THE PROBLEM WITH RADICALS, I've often said, is they're just too conservative.

It's especially true in the U.S., where there's no real radical political movement--just a lifestyle subculture that pretends to be one.

Where a real Left would seek solidarity with working-class folk, America's Lifestyle Left loves few things better than sneering at the sap masses.

Instead of proposing new socioeconomic arrangements to replace the apparently-dead Eurosocialist dream of enlightened central planning, the Lifestyle Left prefers to merely complain about the moral inferiority of meat eaters, suburb dwellers, TV viewers, church goers, and just about everyone else other than themselves.

And instead of organizing a movement to bring any new proposals into practice, they'd rather just protest.

Protesting alone, at its feeblest, can be little more than a display of Attitude (a way-overused commodity these days). It lets you feel good about yourself and bad about whatever enemy you're protesting, and can bond you with your fellow protesters in a shared-group experience. But it won't change a damn thing.

This week, as you may know, Seattle's supposed to become Protest Central. The World Trade Organization's holding a bigass international conference starting tomorrow. In what might be the biggest public "radical" showing since the Gulf War protests in '91, as many as 50,000 demonstraters (a number far outnumbering the invited WTO guests) are expected to show up to tie up streets, disrupt daily life, and otherwise make their message heard.

Their message: The WTO is A Really Bad Thing.

It's a tool of global corporations, out to make the world even safer for business by gutting tarrifs, environmental protections, child-labor prohibitions, and anything else that gets in the way of guys with money making even more money. It subverts democracy by making individual nations' laws subject to rebuke or even dismemberment by unelected offshore bureaucrats.

What the protesters don't say as loudly is that the governments within the WTO's member nations (some more democratic, some less) have voluntarily agreed to listen to and, in most cases, abide by the WTO bureaucracy's rulings; all in the name of Almighty Commerce. Any country that wanted to could just say no to WTO, resign from the group, and go back to negotiating individual commercial pacts on its own with every other nation.

WTO is an instrument of central planning--just like the old socialist and fascist central-planning schemes the WTO's "conservative" advocates claim to have always hated, and which some leftists once advocated. (Many of the WTO protesters are self-styled anarchists--folks who don't like any big central authority system, not even a socialistic system claiming to operate on "the people's" behalf.)

As you've probably surmised, I don't hold out the greatest of hopes for the WTO-protest spectacle. But by announcing their intentions so loudly, so far in advance of the conference, they've done at least one thing the Lifestyle Left seldom accomplishes.

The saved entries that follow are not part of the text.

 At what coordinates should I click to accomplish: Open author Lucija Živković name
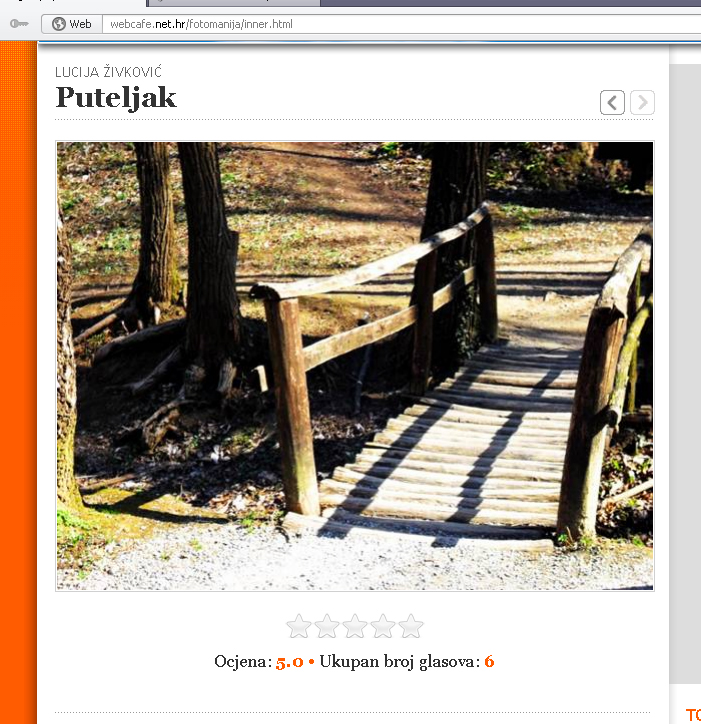coord(108,72)
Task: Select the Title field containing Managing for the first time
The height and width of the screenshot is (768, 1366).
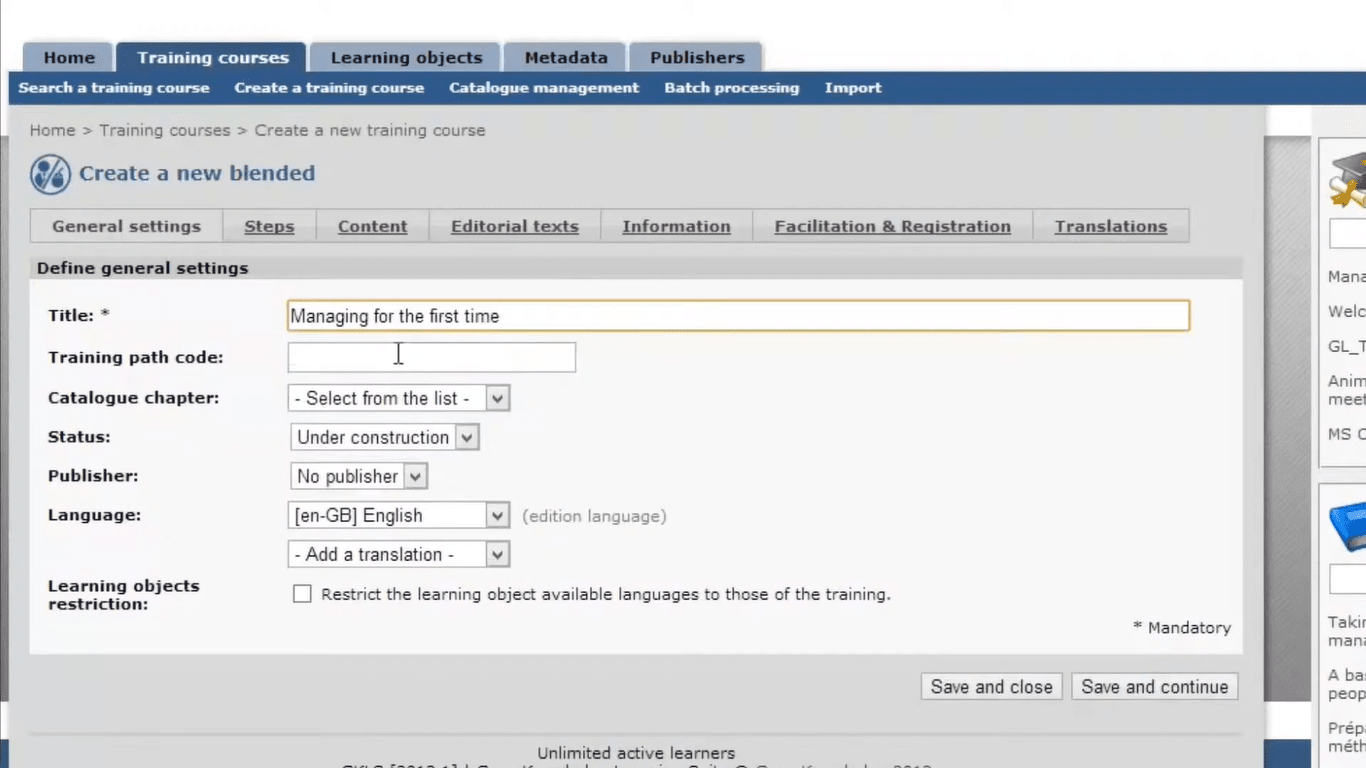Action: 738,315
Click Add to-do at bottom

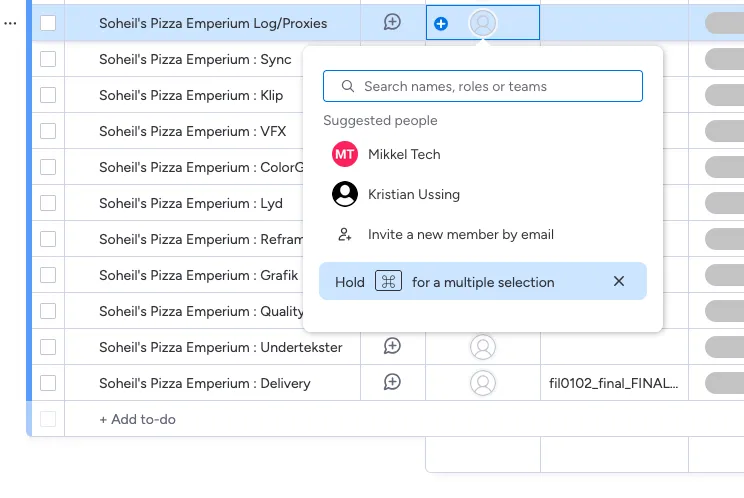(137, 419)
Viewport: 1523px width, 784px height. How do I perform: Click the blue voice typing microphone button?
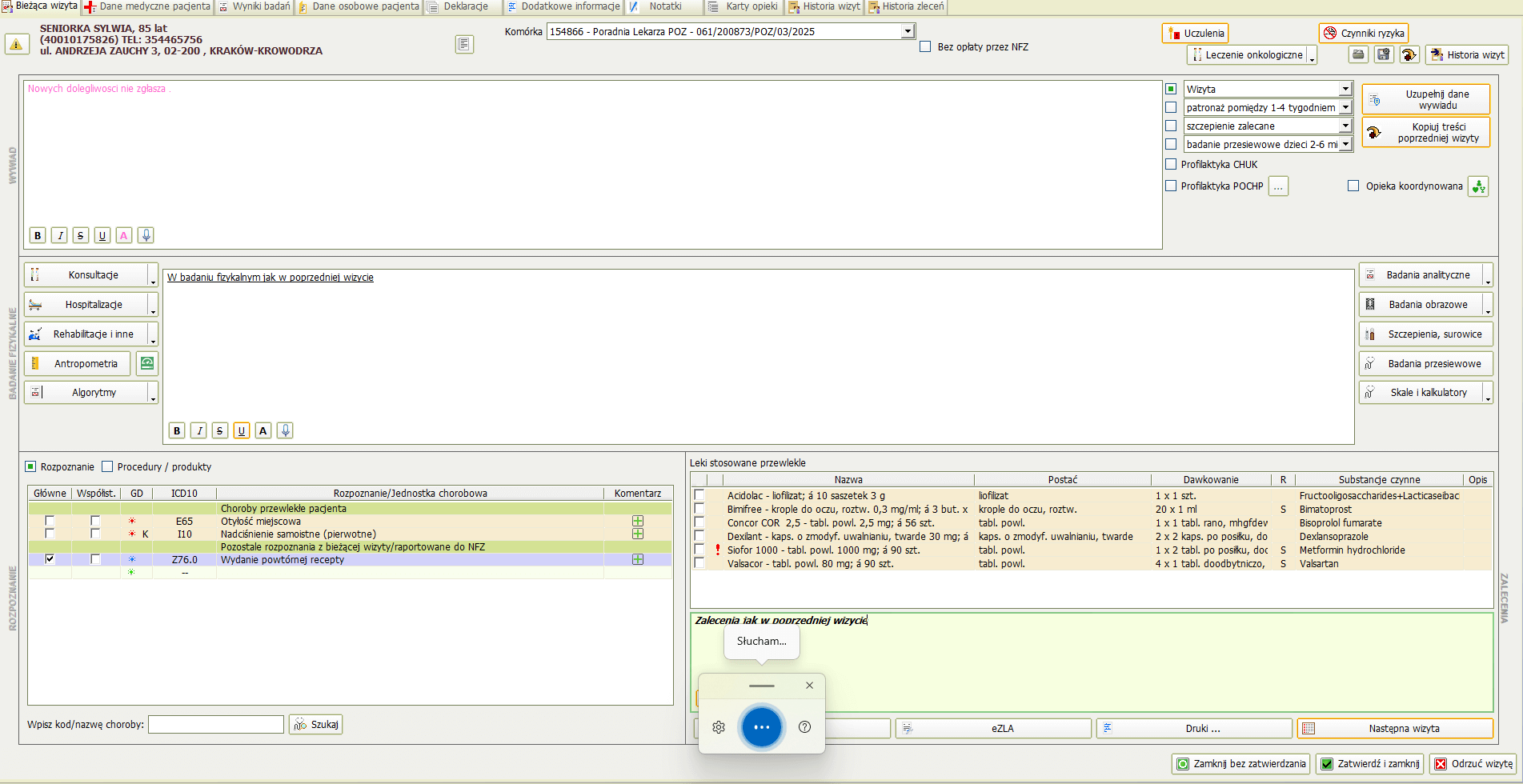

They've gotten the local mainstream print media to mention their grievances, in detail.

Even protest coverage built on giving WTO defenders the final say publicizes the questions.

The Wired guys, the cyber-libertarians, the Global Business Network butt-kissers, and the techno-conservatives have spent the past half-decade gleefully proclaiming that history's over and they won; that there's no way any society can ever be organized that doesn't worshipfully cede all real power to Sacred Business. The techno-corporatists predict lots of "revolutions" within business, but don't want anyone to even imagine a future not led by big corporations running everything.

If we're lucky, the WTO protests might lead a few people outside the Lifestyle Left to start imagining a post-corporate world, and then to start working toward one.

(More anti-WTO stuff is at the Independent Media Center and SeattleWTO.org.)

TOMORROW: Visions of government as business's enemy vs. government as business's handservant.

IN OTHER NEWS: Babies are apparently still being lured by money on fishing rods...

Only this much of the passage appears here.